To implement Retrieval-Augmented Generation (RAG) using Go, PostgreSQL, and Pinecone, you need to combine a vector database (Pinecone) for storing and retrieving embeddings with a language model for generating responses. Below is a step-by-step guide to achieve this. Note that while Go is your primary language, some components (like embedding generation) may require integration with external APIs or libraries, potentially using Python for convenience, as Pinecone and RAG workflows are more commonly supported in Python-based frameworks like LangChain.

Prerequisites

  • Go: Ensure you have Go installed and configured.
  • PostgreSQL: Your data is already stored here, with the pgvector extension for vector operations (if needed for hybrid approaches).
  • Pinecone Account: Sign up at pinecone.io, obtain an API key, and set up an index.
  • Embedding Model: Access to an embedding model (e.g., OpenAI, Hugging Face, or Amazon Bedrock) to convert text into vectors.
  • LLM: Access to a large language model (e.g., OpenAI, Llama, or Gemini) for response generation.
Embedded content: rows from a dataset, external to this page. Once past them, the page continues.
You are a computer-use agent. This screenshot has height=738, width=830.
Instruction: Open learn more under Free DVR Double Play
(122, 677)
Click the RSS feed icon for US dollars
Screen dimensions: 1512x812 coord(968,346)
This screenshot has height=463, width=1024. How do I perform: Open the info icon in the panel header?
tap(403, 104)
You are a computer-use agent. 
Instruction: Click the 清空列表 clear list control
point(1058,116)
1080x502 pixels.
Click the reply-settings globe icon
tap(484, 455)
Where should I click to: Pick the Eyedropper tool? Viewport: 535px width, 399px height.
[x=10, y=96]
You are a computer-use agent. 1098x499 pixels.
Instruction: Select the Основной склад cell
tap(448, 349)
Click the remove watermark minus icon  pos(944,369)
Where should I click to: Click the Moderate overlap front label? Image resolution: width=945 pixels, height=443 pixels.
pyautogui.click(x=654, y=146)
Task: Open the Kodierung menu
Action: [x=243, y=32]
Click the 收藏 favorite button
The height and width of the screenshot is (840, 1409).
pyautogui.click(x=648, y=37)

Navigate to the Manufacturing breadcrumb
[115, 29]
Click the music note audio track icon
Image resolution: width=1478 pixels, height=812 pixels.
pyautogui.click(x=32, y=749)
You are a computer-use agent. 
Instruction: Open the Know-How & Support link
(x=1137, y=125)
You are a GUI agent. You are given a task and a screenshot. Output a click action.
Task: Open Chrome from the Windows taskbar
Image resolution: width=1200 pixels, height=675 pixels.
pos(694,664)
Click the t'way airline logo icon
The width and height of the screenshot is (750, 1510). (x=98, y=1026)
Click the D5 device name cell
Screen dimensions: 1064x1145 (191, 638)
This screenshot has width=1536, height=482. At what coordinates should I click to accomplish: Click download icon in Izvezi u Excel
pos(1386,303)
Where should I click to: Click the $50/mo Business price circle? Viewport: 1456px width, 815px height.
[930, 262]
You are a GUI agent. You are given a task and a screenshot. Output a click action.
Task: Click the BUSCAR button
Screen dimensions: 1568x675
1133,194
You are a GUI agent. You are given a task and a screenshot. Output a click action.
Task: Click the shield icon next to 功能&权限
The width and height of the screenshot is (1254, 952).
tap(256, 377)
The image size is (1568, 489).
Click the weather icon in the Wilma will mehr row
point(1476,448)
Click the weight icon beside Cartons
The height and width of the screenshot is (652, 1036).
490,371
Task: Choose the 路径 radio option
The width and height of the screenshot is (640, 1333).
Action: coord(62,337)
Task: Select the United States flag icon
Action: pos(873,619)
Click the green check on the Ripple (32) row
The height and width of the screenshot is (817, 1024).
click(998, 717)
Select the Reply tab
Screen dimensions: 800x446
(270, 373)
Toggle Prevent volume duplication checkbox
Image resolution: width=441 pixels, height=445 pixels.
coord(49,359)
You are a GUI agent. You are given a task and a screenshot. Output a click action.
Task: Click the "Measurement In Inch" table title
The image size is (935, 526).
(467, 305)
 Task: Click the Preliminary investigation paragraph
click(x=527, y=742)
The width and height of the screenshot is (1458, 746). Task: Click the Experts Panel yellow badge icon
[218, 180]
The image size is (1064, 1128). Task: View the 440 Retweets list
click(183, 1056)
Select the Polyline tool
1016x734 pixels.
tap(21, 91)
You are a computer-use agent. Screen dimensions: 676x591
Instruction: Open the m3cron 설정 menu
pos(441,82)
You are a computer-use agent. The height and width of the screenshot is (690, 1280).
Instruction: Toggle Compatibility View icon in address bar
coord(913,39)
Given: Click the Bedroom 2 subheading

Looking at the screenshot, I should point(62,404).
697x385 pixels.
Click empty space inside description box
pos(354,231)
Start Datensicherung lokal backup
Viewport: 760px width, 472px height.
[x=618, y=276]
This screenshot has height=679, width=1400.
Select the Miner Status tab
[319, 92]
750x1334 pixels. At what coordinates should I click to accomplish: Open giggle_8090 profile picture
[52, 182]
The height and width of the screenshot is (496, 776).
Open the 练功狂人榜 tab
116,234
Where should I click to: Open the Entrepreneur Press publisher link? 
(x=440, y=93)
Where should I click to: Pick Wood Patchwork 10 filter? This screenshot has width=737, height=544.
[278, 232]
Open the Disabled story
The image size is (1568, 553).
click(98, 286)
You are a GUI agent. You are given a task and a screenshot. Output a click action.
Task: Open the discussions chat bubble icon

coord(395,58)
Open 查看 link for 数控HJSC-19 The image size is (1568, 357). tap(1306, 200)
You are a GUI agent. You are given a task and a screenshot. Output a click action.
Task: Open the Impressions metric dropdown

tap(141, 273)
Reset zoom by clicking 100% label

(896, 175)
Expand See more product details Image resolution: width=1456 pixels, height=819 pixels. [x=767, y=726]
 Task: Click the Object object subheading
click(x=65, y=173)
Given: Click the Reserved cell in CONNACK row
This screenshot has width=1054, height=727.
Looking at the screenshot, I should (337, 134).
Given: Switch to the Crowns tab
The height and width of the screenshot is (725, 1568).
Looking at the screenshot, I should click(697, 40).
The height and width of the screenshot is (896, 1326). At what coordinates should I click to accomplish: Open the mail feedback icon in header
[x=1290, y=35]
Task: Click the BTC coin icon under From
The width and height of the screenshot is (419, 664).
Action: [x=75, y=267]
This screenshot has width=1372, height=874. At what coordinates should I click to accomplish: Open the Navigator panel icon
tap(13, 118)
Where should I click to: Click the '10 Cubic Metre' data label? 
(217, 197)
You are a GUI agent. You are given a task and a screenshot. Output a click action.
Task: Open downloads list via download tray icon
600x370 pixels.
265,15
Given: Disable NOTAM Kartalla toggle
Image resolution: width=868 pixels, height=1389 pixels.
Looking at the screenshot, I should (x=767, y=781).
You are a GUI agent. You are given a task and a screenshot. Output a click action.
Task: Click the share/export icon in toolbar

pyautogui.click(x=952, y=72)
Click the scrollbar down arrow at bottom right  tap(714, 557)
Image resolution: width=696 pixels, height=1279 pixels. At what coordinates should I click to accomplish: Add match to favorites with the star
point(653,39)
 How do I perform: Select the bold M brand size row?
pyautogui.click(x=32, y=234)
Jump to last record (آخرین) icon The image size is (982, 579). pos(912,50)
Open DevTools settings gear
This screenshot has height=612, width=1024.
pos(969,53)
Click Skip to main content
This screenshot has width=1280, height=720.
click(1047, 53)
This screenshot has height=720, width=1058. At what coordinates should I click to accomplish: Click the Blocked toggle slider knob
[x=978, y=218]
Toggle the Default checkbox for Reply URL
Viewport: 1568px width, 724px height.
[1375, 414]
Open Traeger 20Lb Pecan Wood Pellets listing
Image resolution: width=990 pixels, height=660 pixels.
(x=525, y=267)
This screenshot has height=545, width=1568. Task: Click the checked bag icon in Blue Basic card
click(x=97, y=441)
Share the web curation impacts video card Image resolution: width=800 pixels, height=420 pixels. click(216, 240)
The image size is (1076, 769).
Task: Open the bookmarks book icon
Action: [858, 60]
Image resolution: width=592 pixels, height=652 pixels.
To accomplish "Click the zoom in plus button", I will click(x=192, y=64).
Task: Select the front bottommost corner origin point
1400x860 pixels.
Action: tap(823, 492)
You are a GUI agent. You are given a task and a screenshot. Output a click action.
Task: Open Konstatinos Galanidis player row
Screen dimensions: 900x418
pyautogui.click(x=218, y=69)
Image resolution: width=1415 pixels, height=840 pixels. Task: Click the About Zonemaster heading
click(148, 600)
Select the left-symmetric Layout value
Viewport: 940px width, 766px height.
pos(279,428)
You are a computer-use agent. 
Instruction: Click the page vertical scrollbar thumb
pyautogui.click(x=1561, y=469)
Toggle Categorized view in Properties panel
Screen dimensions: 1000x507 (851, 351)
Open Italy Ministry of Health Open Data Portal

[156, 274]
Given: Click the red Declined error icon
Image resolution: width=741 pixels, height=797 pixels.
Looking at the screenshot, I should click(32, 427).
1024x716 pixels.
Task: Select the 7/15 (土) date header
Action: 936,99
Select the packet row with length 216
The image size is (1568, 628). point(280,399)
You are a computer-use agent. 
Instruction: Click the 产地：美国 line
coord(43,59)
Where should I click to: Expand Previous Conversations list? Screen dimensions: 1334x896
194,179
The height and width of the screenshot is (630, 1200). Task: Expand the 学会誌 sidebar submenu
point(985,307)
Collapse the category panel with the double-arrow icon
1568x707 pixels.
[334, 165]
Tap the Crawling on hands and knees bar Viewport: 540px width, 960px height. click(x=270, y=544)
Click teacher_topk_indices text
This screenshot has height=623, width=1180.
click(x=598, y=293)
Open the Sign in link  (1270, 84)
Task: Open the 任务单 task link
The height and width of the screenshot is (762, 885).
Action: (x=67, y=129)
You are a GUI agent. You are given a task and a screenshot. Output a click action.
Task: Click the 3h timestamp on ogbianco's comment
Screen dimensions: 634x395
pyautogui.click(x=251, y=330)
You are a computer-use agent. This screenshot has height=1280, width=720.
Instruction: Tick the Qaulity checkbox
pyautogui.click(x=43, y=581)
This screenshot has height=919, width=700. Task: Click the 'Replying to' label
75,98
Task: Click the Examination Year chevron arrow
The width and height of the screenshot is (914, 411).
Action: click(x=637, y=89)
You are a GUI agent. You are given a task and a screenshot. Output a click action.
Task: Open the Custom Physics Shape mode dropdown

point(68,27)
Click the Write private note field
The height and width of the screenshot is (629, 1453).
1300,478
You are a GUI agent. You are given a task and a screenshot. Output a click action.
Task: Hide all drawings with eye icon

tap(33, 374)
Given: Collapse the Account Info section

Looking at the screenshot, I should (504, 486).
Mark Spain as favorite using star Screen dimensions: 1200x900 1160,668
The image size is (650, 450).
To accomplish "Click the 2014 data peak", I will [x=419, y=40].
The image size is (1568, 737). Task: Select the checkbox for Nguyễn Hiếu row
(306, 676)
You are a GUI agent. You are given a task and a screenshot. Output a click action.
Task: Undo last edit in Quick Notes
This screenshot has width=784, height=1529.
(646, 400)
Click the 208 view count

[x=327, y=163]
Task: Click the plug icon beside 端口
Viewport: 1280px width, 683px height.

Step-by-Step Implementation

1. Set Up Pinecone

  • Create a Pinecone Index:
    • Log in to Pinecone and create a new index (e.g., rag-index).
    • Set the dimension based on your embedding model (e.g., 1536 for OpenAI’s text-embedding-ada-002).
    • Choose a similarity metric (e.g., cosine for most text embeddings).
    • Use the serverless option for simplicity unless you need specific pod configurations.
  • Obtain API Key: Note your Pinecone API key and environment (e.g., us-east-1).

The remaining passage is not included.